| EXERCISE DESCRIPTION |
Write out word for word the rows from the very first line through the line containing "click(x=76, y=15)", including that line.

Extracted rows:
◇ ◇ ◇ ◇ ◇ ◇ ◇
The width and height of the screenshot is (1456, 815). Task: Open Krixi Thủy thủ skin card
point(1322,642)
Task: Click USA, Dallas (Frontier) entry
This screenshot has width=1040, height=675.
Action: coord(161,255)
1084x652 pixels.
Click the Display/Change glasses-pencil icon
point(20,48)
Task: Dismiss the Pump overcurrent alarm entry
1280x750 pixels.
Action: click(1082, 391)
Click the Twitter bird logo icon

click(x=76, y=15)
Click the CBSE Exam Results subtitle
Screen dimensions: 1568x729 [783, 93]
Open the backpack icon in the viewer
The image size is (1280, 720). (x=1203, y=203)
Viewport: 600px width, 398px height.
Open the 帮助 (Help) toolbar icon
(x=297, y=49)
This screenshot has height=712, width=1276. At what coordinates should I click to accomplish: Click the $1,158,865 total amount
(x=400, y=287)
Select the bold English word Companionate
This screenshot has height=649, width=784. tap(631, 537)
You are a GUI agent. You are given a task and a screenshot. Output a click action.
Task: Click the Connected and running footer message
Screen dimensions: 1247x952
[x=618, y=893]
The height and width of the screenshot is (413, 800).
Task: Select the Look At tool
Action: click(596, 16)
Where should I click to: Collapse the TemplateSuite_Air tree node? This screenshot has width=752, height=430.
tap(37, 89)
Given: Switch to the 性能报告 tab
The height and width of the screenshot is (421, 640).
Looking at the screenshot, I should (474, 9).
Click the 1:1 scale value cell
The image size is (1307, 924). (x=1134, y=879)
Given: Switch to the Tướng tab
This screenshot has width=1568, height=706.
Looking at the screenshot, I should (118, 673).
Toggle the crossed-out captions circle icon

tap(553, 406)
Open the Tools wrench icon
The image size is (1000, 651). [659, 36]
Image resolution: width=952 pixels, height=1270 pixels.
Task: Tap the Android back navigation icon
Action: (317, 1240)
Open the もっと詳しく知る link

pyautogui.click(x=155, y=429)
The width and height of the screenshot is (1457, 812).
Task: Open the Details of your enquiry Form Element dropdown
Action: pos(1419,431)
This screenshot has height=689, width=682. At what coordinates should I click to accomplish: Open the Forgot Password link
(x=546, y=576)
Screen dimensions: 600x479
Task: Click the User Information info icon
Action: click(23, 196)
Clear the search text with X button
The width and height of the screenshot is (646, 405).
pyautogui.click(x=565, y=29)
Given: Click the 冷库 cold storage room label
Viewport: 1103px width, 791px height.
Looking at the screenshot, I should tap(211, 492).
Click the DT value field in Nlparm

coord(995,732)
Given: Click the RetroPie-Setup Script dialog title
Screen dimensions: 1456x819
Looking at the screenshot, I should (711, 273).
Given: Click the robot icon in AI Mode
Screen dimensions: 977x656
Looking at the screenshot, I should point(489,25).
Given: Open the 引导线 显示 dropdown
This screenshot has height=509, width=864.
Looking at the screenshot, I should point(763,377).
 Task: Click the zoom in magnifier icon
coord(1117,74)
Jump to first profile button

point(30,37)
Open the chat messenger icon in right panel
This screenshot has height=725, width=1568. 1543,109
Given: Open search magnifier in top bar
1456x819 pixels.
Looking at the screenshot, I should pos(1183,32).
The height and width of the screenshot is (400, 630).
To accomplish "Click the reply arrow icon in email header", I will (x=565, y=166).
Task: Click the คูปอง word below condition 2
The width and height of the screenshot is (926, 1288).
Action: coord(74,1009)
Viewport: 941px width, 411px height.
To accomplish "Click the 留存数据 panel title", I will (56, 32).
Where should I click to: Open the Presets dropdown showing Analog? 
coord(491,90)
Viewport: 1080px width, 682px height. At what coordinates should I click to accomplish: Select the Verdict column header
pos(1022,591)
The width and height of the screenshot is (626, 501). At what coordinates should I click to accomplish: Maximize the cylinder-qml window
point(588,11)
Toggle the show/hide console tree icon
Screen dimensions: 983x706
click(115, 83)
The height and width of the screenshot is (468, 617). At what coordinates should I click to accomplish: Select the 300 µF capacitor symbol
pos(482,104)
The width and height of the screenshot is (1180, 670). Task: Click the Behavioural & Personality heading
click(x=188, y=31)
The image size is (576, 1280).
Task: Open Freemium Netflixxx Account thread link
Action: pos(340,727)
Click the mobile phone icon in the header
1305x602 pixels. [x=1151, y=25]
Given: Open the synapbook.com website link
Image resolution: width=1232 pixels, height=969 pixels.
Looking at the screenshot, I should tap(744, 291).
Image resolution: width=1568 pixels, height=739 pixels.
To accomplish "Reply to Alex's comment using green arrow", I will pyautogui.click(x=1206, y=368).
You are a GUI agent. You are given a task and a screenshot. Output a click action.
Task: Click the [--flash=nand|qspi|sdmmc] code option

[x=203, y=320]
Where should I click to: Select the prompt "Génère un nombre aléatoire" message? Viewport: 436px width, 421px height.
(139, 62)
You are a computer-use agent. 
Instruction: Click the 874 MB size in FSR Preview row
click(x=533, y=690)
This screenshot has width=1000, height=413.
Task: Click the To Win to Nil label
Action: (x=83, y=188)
◇ ◇ ◇ ◇ ◇ ◇ ◇
| WORKED ANSWER |
The width and height of the screenshot is (1456, 815). Task: Open Krixi Thủy thủ skin card
point(1322,642)
Task: Click USA, Dallas (Frontier) entry
This screenshot has width=1040, height=675.
Action: coord(161,255)
1084x652 pixels.
Click the Display/Change glasses-pencil icon
point(20,48)
Task: Dismiss the Pump overcurrent alarm entry
1280x750 pixels.
Action: click(1082, 391)
Click the Twitter bird logo icon

click(x=76, y=15)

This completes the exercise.